The core of the rotor is built of a stack of iron laminations. The drawing shows only three laminations of the stack but many more are used.

Drawing of rotor

The field windings in the stator of an induction motor set up a rotating magnetic field around the rotor. The relative motion between this field and the rotation of the rotor induces electrical current flow in the conductive bars. In turn these currents flowing lengthwise in the conductors react with the magnetic field of the motor to produce force acting at a tangent to the rotor, resulting in torque to turn the shaft. In effect the rotor is carried around with the magnetic field but at a slightly slower rate of rotation. The difference in speed is called “slip” and increases with load.

The conductors are often skewed slightly along the length of the rotor to reduce noise and smooth out torque fluctuations that might result at some speeds due to interactions with the pole pieces of the stator. The number of bars on the squirrel cage determines to what extent the induced currents are fed back to the stator coils and hence the current through them. The constructions that offer the least feedback employ a number of bars that is a prime number.

The iron core serves to carry the magnetic field across the motor. In structure and material it is designed to minimize losses. The thin laminations, separated by varnish insulation, reduce stray circulating currents that would result in eddy current loss. The material is a low carbon but high silicon iron with several times the resistance of pure iron, further reducing eddy-current loss. The low carbon content makes it a magnetically soft material with low hysteresis loss.

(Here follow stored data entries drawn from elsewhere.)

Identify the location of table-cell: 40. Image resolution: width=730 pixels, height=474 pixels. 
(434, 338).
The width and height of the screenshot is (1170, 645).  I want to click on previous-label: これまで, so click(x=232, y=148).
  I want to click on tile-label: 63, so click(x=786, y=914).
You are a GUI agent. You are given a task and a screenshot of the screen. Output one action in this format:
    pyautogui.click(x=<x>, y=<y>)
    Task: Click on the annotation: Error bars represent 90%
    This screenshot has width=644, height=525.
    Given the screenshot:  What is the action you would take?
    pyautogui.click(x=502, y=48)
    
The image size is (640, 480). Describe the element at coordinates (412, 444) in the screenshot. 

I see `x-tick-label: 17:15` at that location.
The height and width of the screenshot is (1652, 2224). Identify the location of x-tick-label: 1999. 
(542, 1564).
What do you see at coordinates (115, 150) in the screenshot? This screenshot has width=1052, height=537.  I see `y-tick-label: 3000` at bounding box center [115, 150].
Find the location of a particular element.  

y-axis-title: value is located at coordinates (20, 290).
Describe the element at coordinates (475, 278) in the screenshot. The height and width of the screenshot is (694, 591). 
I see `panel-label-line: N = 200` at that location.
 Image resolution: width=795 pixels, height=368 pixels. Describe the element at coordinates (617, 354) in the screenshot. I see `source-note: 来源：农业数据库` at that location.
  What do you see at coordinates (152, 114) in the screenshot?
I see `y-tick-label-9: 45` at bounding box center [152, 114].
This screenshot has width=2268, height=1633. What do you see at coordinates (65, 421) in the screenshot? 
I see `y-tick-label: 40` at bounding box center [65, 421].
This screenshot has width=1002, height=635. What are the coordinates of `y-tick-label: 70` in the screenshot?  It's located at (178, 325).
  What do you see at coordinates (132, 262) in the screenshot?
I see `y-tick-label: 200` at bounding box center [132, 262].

The same basic plan is used for both single-phase and three-phase motors over a wide range of sizes. Rotors for three-phase will have variations in the depth and shape of bars to suit the design classification.

Synchronous motors must use other types of rotors although they may employ a squirrel cage winding to allow them to reach near-synchronous speed while starting. Once operating at synchronous speed, the magnetic field is rotating at the same speed as the rotor, so no current will be induced into the squirrel cage windings and they will have no further effect on the operation of the synchronous motor.